Imagen de Santa María del Silencio.
Pobreza «relacional». Muchas personas sordas viven solas, aisladas, aunque estén entre otras personas. La sordera es una discapacidad que no se ve tanto como la ceguera o la discapacidad física; por ello, la sociedad no está tan concienciada con la problemática de estas personas, pero tiene mayores repercusiones a todos los niveles: psicológico, cultural, retraso de la madurez, retraso mental en ocasiones, etc. Por eso, para muchos, la parroquia es su auténtica casa. Aquí se sienten acogidos, queridos, tienen un lugar de encuentro, de comunicación y de convivencia. La parroquia es su auténtica familia.

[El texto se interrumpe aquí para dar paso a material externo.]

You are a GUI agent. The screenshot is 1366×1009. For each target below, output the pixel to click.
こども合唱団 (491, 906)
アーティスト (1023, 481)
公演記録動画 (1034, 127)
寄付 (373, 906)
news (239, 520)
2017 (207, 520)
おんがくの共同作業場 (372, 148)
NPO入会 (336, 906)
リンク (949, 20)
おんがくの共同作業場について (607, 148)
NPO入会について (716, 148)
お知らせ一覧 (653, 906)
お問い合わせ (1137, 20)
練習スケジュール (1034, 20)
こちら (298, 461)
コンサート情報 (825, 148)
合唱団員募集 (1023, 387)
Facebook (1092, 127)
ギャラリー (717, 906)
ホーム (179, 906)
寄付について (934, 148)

Pobreza religiosa. Ésta es una pastoral fundamentalmente misionera, ya que la mayoría de las personas sordas ni en el colegio, ni en su familia, ni en el ambiente cotidiano donde viven han tenido noticia de Dios ni formación cristiana. La mayoría de las personas sordas no se han encontrado nunca con Jesucristo. Esto supone un gran reto misionero, visitando colegios, asociaciones, familias, teniendo un contacto personal con las personas sordas.
Y esto sin hablar de la pobreza material o del nivel de paro y precariedad laboral que, por supuesto, es mucho mayor que en el resto de la población, pues los débiles siempre son los más indefensos y las primeras víctimas de una sociedad organizada y dominada por los más fuertes y poderosos.
En nuestra comunidad, gracias a Dios, ya hay muchas personas entregando su tiempo, su trabajo, sus recursos materiales, sus capacidades, con generosidad, entusiasmo y alegría. Pero son necesarios, sobre todo, más sacerdotes que estén dispuestos a prepararse para poder atender este campo pastoral, pues la mies es mucha y muy dispersa, y los obreros muy pocos.
Jaime Gutiérrez
Sacerdotes sordos
En España hay tan sólo dos sacerdotes sordos: don Agustín Yanes, ya jubilado e iniciador y promotor de la pastoral del sordo en España, y don Jaime Gutiérrez, de 35 años, autor de este artículo.
Existe, además, una Fundación Católica Internacional para el Servicio a las Personas Sordas, que tiene su sede en Estados Unidos e Inglaterra, y una pequeña Congregación religiosa italiana denominada Pequeña misión para los sordomudos. Ambas colaboran con el Consejo Pontificio para la Pastoral de la Salud. Y todas ellas colaborarán con España, de cara a que se haga posible -y accesible- la participación de personas sordas en la próxima Jornada Mundial de la Juventud de Madrid 2011.